+++ Material for this exercise +++

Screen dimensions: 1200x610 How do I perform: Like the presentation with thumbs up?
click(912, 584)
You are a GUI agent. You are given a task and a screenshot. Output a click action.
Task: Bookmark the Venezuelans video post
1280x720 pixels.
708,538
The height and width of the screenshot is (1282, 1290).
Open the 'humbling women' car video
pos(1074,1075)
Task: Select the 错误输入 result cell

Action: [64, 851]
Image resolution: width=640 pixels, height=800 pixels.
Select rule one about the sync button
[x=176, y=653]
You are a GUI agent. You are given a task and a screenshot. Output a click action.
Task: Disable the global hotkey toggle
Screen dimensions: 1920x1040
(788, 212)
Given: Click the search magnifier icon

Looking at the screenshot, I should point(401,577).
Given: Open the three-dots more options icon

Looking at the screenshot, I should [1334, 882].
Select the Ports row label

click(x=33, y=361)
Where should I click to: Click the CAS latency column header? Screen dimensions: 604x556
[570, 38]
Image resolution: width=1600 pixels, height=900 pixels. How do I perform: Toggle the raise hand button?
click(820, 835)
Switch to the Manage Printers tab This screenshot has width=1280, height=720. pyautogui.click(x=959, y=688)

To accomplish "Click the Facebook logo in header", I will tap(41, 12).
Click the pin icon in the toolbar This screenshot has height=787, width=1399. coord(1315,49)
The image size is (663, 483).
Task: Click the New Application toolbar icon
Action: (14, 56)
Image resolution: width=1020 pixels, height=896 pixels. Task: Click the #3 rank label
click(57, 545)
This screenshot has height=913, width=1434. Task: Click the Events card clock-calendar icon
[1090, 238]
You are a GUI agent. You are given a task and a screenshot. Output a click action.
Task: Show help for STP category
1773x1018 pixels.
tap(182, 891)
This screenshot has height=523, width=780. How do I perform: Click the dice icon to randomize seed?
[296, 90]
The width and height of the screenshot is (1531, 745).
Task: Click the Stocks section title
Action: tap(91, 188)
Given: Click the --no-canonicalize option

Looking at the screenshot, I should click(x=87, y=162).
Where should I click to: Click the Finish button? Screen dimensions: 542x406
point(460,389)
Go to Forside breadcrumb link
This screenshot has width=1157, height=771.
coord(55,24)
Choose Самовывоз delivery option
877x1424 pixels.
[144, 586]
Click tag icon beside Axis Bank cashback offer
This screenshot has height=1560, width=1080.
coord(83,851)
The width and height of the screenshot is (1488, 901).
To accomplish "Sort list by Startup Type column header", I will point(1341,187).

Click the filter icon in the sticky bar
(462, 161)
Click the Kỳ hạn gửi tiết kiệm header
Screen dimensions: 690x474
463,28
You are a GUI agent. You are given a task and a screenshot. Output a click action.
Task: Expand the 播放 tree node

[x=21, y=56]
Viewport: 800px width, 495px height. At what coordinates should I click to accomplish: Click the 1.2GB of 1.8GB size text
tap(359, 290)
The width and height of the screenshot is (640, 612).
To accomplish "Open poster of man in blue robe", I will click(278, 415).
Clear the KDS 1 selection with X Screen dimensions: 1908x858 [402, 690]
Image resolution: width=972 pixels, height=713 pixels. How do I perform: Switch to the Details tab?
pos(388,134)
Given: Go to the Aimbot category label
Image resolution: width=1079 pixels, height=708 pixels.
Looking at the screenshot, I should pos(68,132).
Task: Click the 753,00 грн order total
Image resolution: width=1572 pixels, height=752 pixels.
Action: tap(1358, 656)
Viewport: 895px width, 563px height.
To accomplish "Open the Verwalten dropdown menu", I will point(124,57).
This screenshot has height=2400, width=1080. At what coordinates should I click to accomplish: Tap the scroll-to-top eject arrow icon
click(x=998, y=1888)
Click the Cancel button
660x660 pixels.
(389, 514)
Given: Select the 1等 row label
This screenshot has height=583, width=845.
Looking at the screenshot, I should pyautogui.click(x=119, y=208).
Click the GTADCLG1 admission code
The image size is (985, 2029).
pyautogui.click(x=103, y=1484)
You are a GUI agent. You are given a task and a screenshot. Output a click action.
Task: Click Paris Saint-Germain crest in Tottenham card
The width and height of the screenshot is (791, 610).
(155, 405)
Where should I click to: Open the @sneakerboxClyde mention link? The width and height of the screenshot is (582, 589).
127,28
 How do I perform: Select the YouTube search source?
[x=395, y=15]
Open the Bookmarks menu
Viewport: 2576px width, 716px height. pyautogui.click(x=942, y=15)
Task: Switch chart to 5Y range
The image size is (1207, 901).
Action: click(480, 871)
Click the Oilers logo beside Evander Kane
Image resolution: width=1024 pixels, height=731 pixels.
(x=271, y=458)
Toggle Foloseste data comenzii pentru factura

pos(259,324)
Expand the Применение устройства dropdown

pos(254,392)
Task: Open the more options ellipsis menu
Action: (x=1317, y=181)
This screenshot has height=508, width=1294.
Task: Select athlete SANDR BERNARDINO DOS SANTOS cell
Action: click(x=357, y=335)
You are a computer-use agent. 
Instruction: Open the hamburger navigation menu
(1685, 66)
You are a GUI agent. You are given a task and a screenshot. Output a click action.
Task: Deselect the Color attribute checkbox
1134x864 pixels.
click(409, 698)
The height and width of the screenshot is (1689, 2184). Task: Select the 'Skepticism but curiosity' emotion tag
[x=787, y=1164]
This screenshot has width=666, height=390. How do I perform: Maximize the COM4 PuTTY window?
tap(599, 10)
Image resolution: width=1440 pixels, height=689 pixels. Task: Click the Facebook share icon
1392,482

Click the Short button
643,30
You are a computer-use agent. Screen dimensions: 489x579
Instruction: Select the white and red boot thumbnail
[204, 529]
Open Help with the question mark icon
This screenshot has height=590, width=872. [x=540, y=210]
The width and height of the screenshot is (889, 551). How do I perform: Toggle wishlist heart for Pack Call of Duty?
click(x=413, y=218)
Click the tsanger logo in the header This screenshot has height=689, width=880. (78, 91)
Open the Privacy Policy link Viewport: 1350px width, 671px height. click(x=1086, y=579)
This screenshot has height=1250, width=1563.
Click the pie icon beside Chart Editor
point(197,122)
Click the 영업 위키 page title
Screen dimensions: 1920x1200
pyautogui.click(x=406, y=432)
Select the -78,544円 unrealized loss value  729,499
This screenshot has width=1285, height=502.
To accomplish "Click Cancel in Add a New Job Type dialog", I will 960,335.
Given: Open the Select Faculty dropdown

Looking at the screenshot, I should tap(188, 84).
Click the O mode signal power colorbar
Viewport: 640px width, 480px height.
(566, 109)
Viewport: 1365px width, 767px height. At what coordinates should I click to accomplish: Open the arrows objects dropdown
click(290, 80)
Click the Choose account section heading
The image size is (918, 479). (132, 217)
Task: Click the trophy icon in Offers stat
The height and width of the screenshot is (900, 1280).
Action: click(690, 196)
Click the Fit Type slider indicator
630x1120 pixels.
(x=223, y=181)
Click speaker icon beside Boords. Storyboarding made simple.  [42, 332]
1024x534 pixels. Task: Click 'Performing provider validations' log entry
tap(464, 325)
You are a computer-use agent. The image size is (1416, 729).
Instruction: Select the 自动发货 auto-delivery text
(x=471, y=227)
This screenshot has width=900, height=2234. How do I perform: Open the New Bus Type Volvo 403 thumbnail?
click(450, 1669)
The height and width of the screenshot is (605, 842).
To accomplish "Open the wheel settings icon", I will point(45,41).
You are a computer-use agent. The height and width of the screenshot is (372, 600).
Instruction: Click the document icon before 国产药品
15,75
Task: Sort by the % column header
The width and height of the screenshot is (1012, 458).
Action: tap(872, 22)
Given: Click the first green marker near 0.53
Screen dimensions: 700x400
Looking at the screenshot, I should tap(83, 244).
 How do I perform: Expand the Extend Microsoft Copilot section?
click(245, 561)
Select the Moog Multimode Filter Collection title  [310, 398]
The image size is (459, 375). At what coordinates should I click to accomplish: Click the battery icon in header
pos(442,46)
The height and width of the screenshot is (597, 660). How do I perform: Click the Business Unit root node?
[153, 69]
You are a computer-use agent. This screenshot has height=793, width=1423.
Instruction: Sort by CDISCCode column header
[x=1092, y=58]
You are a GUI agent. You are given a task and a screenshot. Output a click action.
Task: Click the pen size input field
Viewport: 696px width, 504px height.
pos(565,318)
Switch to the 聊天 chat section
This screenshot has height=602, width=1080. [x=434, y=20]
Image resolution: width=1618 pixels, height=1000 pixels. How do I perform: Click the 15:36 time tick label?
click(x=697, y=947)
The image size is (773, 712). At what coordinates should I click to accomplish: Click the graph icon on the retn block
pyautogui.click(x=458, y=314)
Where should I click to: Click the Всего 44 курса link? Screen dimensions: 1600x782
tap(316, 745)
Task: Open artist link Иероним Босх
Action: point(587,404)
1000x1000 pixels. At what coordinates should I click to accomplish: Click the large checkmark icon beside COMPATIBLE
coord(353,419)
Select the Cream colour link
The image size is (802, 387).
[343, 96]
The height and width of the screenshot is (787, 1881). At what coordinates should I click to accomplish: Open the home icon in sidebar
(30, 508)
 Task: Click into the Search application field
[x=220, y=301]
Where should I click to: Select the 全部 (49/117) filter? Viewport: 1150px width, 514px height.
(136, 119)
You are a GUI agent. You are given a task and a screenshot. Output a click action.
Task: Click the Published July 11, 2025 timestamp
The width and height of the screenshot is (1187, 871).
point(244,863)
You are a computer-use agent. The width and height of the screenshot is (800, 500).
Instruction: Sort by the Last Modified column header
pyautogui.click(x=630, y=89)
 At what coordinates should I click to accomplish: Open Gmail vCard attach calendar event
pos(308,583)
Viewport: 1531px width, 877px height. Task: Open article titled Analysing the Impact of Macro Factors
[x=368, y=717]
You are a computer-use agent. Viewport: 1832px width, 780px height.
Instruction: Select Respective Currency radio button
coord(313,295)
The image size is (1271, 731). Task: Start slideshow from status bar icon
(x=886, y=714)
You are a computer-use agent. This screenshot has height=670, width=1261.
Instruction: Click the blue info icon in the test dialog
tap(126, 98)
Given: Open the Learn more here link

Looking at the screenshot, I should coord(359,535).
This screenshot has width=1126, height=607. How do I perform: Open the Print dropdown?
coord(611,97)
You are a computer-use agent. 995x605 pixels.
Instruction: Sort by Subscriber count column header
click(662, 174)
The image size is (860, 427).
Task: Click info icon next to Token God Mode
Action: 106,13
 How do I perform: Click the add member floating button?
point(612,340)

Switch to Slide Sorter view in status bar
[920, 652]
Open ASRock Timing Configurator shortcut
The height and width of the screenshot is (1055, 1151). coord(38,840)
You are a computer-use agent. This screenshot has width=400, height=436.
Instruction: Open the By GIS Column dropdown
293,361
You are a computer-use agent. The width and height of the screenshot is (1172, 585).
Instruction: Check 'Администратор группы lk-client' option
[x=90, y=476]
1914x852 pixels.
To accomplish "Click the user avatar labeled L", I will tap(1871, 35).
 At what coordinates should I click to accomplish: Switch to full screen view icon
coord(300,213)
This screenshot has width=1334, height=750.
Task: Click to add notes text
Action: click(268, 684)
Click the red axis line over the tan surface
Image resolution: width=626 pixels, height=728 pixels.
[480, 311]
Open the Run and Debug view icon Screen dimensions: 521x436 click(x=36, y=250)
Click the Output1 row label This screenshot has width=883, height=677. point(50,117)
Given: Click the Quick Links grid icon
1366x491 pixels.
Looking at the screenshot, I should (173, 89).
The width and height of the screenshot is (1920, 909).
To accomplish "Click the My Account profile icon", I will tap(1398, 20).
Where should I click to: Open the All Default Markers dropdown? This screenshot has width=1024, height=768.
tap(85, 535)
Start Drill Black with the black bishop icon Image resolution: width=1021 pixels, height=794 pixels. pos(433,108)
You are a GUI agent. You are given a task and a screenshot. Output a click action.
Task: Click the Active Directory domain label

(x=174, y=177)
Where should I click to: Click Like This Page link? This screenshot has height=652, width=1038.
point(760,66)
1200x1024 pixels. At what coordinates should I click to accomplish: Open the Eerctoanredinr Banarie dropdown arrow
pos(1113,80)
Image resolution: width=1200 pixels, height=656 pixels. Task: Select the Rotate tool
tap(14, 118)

+++

### What the task requires
Your answer must consist solely of the lines above between the line holding "Task: Bookmark the Venezuelans video post" and the line holding "Choose Самовывоз delivery option", inclusive, copied exactly.

### Output of the task
Task: Bookmark the Venezuelans video post
1280x720 pixels.
708,538
The height and width of the screenshot is (1282, 1290).
Open the 'humbling women' car video
pos(1074,1075)
Task: Select the 错误输入 result cell

Action: [64, 851]
Image resolution: width=640 pixels, height=800 pixels.
Select rule one about the sync button
[x=176, y=653]
You are a GUI agent. You are given a task and a screenshot. Output a click action.
Task: Disable the global hotkey toggle
Screen dimensions: 1920x1040
(788, 212)
Given: Click the search magnifier icon

Looking at the screenshot, I should point(401,577).
Given: Open the three-dots more options icon

Looking at the screenshot, I should [1334, 882].
Select the Ports row label

click(x=33, y=361)
Where should I click to: Click the CAS latency column header? Screen dimensions: 604x556
[570, 38]
Image resolution: width=1600 pixels, height=900 pixels. How do I perform: Toggle the raise hand button?
click(820, 835)
Switch to the Manage Printers tab This screenshot has width=1280, height=720. pyautogui.click(x=959, y=688)

To accomplish "Click the Facebook logo in header", I will tap(41, 12).
Click the pin icon in the toolbar This screenshot has height=787, width=1399. coord(1315,49)
The image size is (663, 483).
Task: Click the New Application toolbar icon
Action: (14, 56)
Image resolution: width=1020 pixels, height=896 pixels. Task: Click the #3 rank label
click(57, 545)
This screenshot has height=913, width=1434. Task: Click the Events card clock-calendar icon
[1090, 238]
You are a GUI agent. You are given a task and a screenshot. Output a click action.
Task: Show help for STP category
1773x1018 pixels.
tap(182, 891)
This screenshot has height=523, width=780. How do I perform: Click the dice icon to randomize seed?
[296, 90]
The width and height of the screenshot is (1531, 745).
Task: Click the Stocks section title
Action: tap(91, 188)
Given: Click the --no-canonicalize option

Looking at the screenshot, I should click(x=87, y=162).
Where should I click to: Click the Finish button? Screen dimensions: 542x406
point(460,389)
Go to Forside breadcrumb link
This screenshot has width=1157, height=771.
coord(55,24)
Choose Самовывоз delivery option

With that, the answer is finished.